Menyadari itu, Andin ikut menoleh, namun kini fokusnya beralih pada Candra yang masih memperhatikan kedekatan Aru dan Kevin.
"Siap-siap, sebentar lagi lampu hijau," ujar Andin. Candra tersentak, dia kembali memandang ke depan, meskipun begitu dia masih saja mencuri pandang pada kekasihnya, hingga Aru dan Kevin melaju lebih dulu.
Setelah melihat Aru tadi, sepanjang perjalanan Candra hanya diam saja, hal itu membuat Andin sedikit kesal, meskipun dia sudah mencoba untuk memancing agar Candra bicara, namun lelaki itu seakan tak mendengarkannya. Sebesar itukah dampaknya?
"Candra berhenti!" pekik Andin, hal itu mengejutkan Candra hingga membuatnya mengerem mendadak, syukurlah jalanan komplek sedang sepi hingga mereka tak menjadi umpatan para pengendara yang lain.
"Ada apa, Din?" tanya Candra masih berusaha tetap sabar.
"Gue turun aja di sini." Andin segera turun dari motor Candra. Dengan cepat Candra mencegahnya dengan menarik tangan Andin.
"Loh, kenapa Din?"
"Lo diam aja, lo anggap gue ada gak sih?"
Candra menghela napas pelan. "Maaf, gue lagi gak konsen, Din, ya udah lo naik lagi ya, gue antar pulang."
"Enggak, gue gak mau, lo balik aja, gue pulang sendiri. Gue gak mau pulang sama orang yang gak bisa menghargai gue." Andin memasang wajah cemberut.

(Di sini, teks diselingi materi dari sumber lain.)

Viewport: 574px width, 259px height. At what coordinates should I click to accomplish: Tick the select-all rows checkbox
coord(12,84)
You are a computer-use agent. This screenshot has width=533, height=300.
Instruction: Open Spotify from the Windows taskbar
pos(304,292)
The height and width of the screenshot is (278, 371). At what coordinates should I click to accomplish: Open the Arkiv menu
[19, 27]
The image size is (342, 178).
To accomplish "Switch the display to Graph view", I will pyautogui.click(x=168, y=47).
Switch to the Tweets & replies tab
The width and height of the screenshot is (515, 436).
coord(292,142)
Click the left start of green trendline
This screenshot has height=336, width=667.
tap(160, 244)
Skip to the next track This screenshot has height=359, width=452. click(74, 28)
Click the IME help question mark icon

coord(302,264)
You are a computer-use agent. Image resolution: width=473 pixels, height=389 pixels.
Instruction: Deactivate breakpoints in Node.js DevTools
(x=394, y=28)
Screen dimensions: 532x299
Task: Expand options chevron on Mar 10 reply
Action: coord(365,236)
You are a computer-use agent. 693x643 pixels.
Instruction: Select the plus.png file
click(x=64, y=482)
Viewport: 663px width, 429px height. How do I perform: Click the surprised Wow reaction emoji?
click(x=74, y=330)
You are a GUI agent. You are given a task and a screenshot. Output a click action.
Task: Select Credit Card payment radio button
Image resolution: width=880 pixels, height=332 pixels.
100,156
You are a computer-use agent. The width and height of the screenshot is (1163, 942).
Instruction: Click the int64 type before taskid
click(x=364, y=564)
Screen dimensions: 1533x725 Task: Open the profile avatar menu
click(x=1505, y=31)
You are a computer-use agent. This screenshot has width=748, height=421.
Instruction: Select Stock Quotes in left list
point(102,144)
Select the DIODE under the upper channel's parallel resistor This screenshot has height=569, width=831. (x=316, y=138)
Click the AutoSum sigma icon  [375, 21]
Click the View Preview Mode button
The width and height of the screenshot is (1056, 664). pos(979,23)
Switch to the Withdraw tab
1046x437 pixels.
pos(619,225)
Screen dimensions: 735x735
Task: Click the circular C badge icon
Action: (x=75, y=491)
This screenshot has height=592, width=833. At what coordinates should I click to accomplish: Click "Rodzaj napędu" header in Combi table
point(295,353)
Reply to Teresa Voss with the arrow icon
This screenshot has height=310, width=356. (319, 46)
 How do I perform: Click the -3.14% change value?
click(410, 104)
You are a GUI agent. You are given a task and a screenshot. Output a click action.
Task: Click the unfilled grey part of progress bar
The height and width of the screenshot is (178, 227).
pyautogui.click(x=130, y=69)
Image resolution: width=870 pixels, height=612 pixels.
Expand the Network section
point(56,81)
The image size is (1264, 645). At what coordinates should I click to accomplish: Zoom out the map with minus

Biasanya jika Andin sudah memasang raut seperti ini Candra akan gemas sendiri dan menarik hidungnya, tapi sepertinya tidak selalu sama, karena kini lelaki itu sudah menghidupkan motornya.
"Ya udah, kalau itu mau lo, gue duluan ya, hati-hati di jalan." Candra melajukan motornya, Andin tidak percaya dengan itu, namun sebelum Candra benar-benar jauh, Andin menjatuhkan dirinya. Karena Andin tau Candra masih memantaunya melalui kaca spion.
Dan benar saja, Candra memutar balik motornya, menghampiri Andin dengan terburu-buru, wajahnya terlihat panik.
"Andin lo kenapa?"
Andin menggeleng lemah. "Gue gak tau, tiba-tiba aja kaki gue lemas."
"Kita ke rumah sakit ya?" Andin menggeleng cepat.
"Jangan, gue mau pulang aja."
"Gue panggil taksi ya?" Andin kembali menggeleng.
"Ya sudah, gue antar, lo masih kuat, kan?"
"Masih, kok."
"Ya udah, gue bantu ya." Candra membantu Andin berdiri. "Lo bisa naik ke motornya?"
Andin mengangguk sebagai jawaban, kemudian gadis itu naik dengan perlahan, beberapa detik kemudian, mereka pergi dari sana, dengan senyum Andin yang mengembang.